I belong to a Facebook group of women about whom I could rhapsodize forever. I mean, seriously, these women are sharp and caring as hell, two traits you don't often find together in the same people. Somehow I lucked into a community of women, each of whom shares those two qualities. I'm incredibly fortunate, and I'm reminded of that fact every day.
As a whole, the group has not had the most stellar 2015 thus far, so we decided to restart our years on July 1. My year, for once, has been fine, but in the interest of camaraderie and resolutions (I truly love nothing more on this planet than making new year's resolutions [and then not keeping them, ahem]), I joined in. I had one resolution: Not to freak out about going to Ningbo.
I am going, period. Nothing short of a visa denial or a major international incident could keep me home now, so that's not the issue; I'm not vacillating. I've been white-knuckling in terror. Even in the day or so following the resolution, I was still troubled by my decision, but a PM conversation last night put it all into perspective for me. Underneath my anxiety, like a subtle motif, was the question "why?" Why was I going? Why was I doing this to myself? Why was I choosing to leave everything and everyone I know for a teaching job half a world away?

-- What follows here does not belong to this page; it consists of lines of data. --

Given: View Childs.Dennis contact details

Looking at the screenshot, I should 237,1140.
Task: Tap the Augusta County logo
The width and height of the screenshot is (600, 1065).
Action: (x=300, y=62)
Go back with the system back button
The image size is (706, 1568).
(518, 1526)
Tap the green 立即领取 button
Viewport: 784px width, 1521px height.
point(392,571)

I was discussing with a friend what I want in a man (if I ever have been searching, I suppose that search is suspended for now, what with my moving across the planet), and I mentioned I wanted someone who is adventuresome. She commented that adventures create new neural pathways, which spoke to one of my terrors in life: stagnation. I had a really nasty case of depression in my late teens/early 20s that stagnated me for years, and it took a long time to climb out of it; since then, I've always been moving forward: I've had a few different jobs, but mostly I was in school, where you can see your progress neatly on paper. After getting my bachelor's degrees I moved right on to grad school (thought not my first choice, it really was the best decision). I've been out of grad school for over a year and I've felt... stuck. I loved the job I just left, but it
was part-time and therefore never meant to be permanent for me. I'd been looking for another job since I got there, but even then, even if I had gotten on of the public-school job I applied for, then what? What would happen five or ten years down the road? There is something to be said for stability, but I've always found it difficult to grow and change when I'm at the same place every single day on and on world without end amen.
So I applied for a job in China, the country I said I'd never return to. Because it's a whole different part of the country (southeast versus northeast), and a whole different challenge (teaching American curriculum to Chinese kids). It's a different life from the one I led last time (I'm going alone, I've been assured that there is an expat community, and I'll be living in an apartment, versus going with a cohort where [except for one Scottish dude] we were the only Americans in the city and living in a blocked-off section of student dorms). It's
definitely very different from where I am now.
So I begin to worry that maybe my obsession with progress, change, and forward motion isn't normal. Do regular people live like this? But then I realize that that worry flies in the face of my half-year resolution, and I try to get it to pipe down. Because the fact is, ready or not (and oh, I'm not, not yet), I'm going. And I might as well try to enjoy it, because otherwise I'm not moving forward on my own propulsion, I'm just dragging myself along.